The online classes consisted of a taped segment of a teacher talking about the subject. The math teacher would write the problem on the screen and show each step. Some written information, then quizzes for each segment. There was an actual teacher assigned (not the one in the video) who they could text or call for help. There were no papers to hand in at all. There were no books or work books involved. Students were encouraged to take notes. Finals were taken at the schools office.

This was a good solution for oldest daughter. She didn't get stressed out at school by being there all day or having drama in the lunch room. I did have to keep on her some. It was the first time she made the honor roll! Mainly because you couldn't "forget" to hand in assignments! Plus, you had to finish each assignment before going on to the next.

Younger daughter is doing a GED Plus program, also thru the school district, but at a different location. The school figures out what courses is required, then they take a GED class and get a diploma from the High school. Younger daughter needed a US History, Government, and two semesters of Senior English. Then the GED classes.

Her online classes consists entirely of reading info on the screen and taking quizzes. Nothing to listen to or watch. There is one DVD for history and one for government to watch, take notes about and hand in. Plus there are written reports done with pen and ink to hand in.

She is bored to death... But made a B in history and will probably do the same on government.

She will probably do a pre test for GED, then study the ones she might need help with. She is hoping to finish this up by the end of junior year.

The school no longer lets kids combine online and actual school... They do have a computer assisted classroom, but it is just for those who are in jeopardy of not passing, so it wasn't an option for younger.

I did not want to battle online school at home.

Good luck. I hope you find some good options. Ksm
 

BloodiedButUnbowed

Well-Known Member
We have decided to try it. When we notified the school, their response was "by the way, we've been thinking about it and we want to evaluate Difficult Stepson for an IEP." We initiated a case study one year ago and the end result was he was ineligible, and he blamed us for "putting the staff through so much work for no reason" - he cut us out of his life completely, and we saw him for the first time last Friday since last spring. NOW they realize how troubled he is. NOW they want to offer him more help.
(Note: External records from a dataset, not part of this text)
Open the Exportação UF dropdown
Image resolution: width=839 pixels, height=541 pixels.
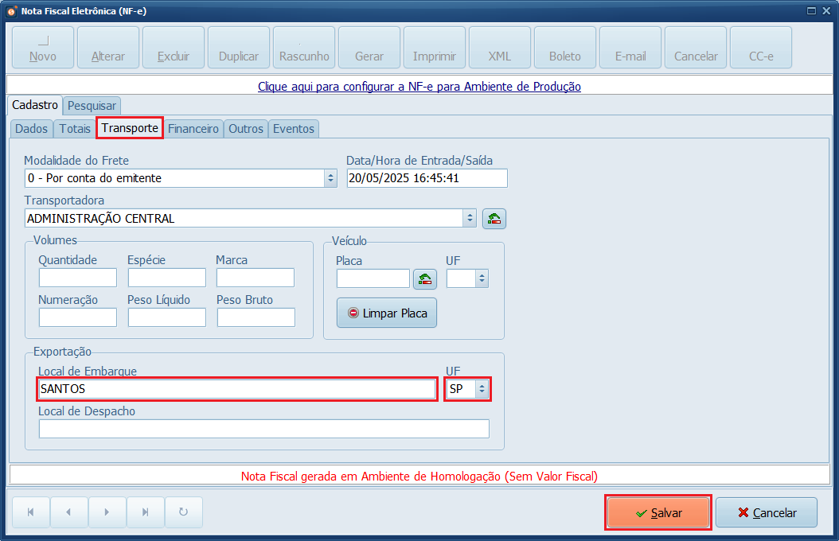click(481, 389)
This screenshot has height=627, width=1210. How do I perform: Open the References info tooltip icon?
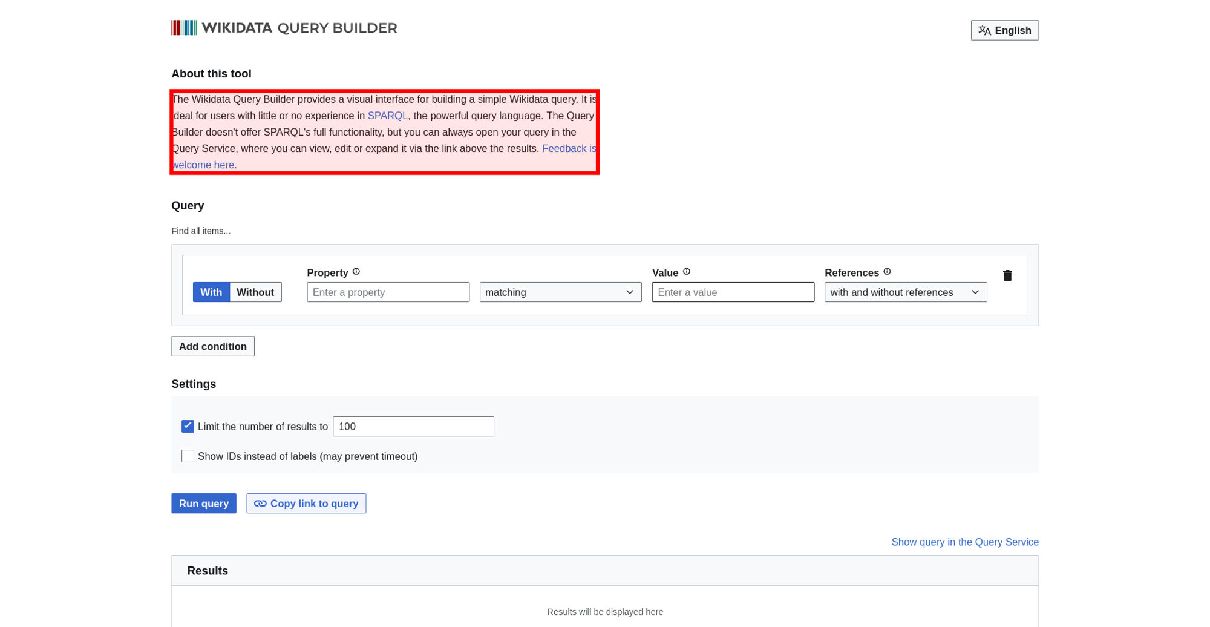887,272
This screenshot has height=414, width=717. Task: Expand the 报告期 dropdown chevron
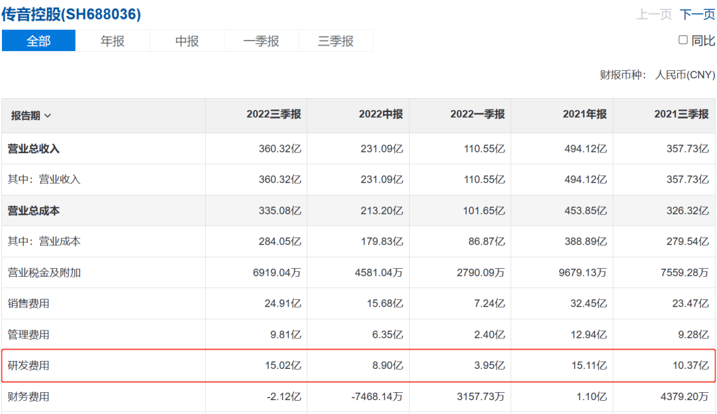[x=48, y=116]
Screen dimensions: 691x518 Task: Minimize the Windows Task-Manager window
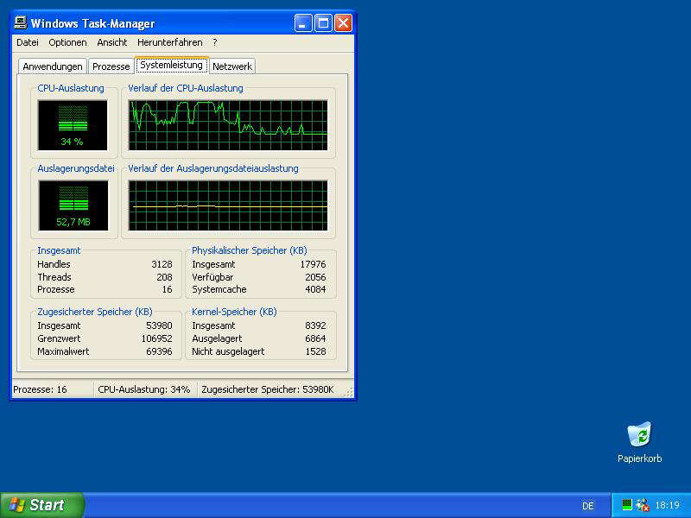tap(303, 23)
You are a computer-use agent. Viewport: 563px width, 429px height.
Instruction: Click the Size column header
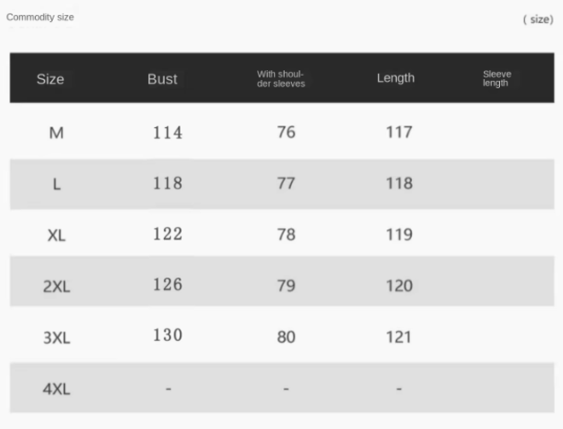pos(50,79)
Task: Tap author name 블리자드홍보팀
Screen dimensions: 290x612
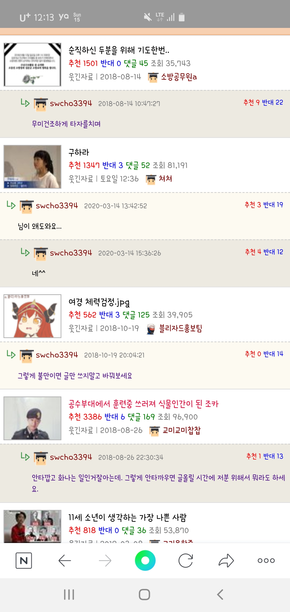Action: click(180, 328)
It's too little too late as far as traditional school is concerned. He can legally drop out at the beginning of next school year, and he would never abide being labeled "special education". It's a tragedy really. But it is really too late. He is currently a junior, and he does as he pleases. He will only do what he wants to do and his father will not stop him. In the end, I truly believe that either the law or a bullet will end up stopping him. I pray that I am wrong but this is my gut sense. He has no insight into his behavior or its consequences, and accepts no accountability. If he is told no, he has a temper tantrum which in his case means screaming, swearing and becoming physically aggressive/violent. And he is BIG - six foot five and 250.
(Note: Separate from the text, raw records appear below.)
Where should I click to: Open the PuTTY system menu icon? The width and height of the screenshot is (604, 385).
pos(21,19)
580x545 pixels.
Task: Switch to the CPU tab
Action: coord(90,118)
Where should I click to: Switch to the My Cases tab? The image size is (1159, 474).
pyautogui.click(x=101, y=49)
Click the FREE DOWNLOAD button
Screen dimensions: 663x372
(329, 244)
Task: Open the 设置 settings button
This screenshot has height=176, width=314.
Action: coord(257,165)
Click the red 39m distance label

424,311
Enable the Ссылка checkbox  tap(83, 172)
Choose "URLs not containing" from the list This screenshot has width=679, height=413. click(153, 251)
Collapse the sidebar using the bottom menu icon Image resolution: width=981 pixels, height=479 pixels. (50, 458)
Anyway, thanks for the support and the rant. We have done all we can for him and now he is on his own. The next phase is going to be detaching with love.
 

gingersgrl

New Member
This post is a few weeks old but I'll add my experience anyway. My difficult child is doing online HS now. We just got her enrolled about 3 weeks ago. It is through the county HS and she has to report to a teacher in person once a week at the alternative school to drop off her work etc. So far it's going better than when she was in school. It's less chaotic and there is less opportunity for her to spin out of control due to relationships at school putting her into overload. Since a teacher is involved still on a once a week basis they still get to be the bad guy if work isn't being done and they have been very on top of what she's doing and not doing and have even called me about missing work. If too much work is missed she will be put on probation after which I have no idea what happens. Anyway...I am really liking it and she seems to as well. This was pursued at her request by the way. The once a week drop off for work can happen anytime the school is open so it's super convenient too. Good luck!